→ TASK REQUIREMENTS:
Top to bottom, output the entries that follow exactly.

[[ ENTRIES PROVIDED, beginning ]]

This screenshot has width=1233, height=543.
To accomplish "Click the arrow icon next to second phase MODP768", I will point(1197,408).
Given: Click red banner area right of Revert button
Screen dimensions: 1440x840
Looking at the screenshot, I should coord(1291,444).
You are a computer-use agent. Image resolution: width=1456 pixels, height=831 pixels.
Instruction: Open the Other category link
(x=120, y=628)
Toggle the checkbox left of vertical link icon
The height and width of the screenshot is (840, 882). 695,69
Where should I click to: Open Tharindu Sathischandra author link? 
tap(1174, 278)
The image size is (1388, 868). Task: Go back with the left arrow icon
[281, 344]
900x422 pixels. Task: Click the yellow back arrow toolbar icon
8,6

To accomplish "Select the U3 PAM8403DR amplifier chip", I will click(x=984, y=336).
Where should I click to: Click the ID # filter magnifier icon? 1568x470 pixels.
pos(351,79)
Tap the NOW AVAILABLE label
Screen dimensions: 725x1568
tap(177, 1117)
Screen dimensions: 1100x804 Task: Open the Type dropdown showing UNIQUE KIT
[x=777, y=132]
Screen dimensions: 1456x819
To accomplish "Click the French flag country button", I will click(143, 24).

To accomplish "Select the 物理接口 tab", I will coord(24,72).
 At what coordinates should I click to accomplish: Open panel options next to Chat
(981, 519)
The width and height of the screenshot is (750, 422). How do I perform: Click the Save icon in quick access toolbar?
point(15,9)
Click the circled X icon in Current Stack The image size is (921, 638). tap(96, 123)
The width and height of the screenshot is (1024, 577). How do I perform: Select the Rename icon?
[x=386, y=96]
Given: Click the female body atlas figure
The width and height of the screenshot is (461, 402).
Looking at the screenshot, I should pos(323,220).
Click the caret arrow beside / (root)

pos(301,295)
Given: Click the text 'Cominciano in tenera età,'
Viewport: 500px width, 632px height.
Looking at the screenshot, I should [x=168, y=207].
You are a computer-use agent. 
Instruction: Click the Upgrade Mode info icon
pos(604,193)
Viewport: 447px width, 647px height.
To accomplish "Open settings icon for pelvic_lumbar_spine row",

[[ ENTRIES PROVIDED, end ]]

→ SOLUTION BELOW:
This screenshot has width=1233, height=543.
To accomplish "Click the arrow icon next to second phase MODP768", I will point(1197,408).
Given: Click red banner area right of Revert button
Screen dimensions: 1440x840
Looking at the screenshot, I should coord(1291,444).
You are a computer-use agent. Image resolution: width=1456 pixels, height=831 pixels.
Instruction: Open the Other category link
(x=120, y=628)
Toggle the checkbox left of vertical link icon
The height and width of the screenshot is (840, 882). 695,69
Where should I click to: Open Tharindu Sathischandra author link? 
tap(1174, 278)
The image size is (1388, 868). Task: Go back with the left arrow icon
[281, 344]
900x422 pixels. Task: Click the yellow back arrow toolbar icon
8,6

To accomplish "Select the U3 PAM8403DR amplifier chip", I will click(x=984, y=336).
Where should I click to: Click the ID # filter magnifier icon? 1568x470 pixels.
pos(351,79)
Tap the NOW AVAILABLE label
Screen dimensions: 725x1568
tap(177, 1117)
Screen dimensions: 1100x804 Task: Open the Type dropdown showing UNIQUE KIT
[x=777, y=132]
Screen dimensions: 1456x819
To accomplish "Click the French flag country button", I will click(143, 24).

To accomplish "Select the 物理接口 tab", I will coord(24,72).
 At what coordinates should I click to accomplish: Open panel options next to Chat
(981, 519)
The width and height of the screenshot is (750, 422). How do I perform: Click the Save icon in quick access toolbar?
point(15,9)
Click the circled X icon in Current Stack The image size is (921, 638). tap(96, 123)
The width and height of the screenshot is (1024, 577). How do I perform: Select the Rename icon?
[x=386, y=96]
Given: Click the female body atlas figure
The width and height of the screenshot is (461, 402).
Looking at the screenshot, I should pos(323,220).
Click the caret arrow beside / (root)

pos(301,295)
Given: Click the text 'Cominciano in tenera età,'
Viewport: 500px width, 632px height.
Looking at the screenshot, I should [x=168, y=207].
You are a computer-use agent. 
Instruction: Click the Upgrade Mode info icon
pos(604,193)
Viewport: 447px width, 647px height.
To accomplish "Open settings icon for pelvic_lumbar_spine row",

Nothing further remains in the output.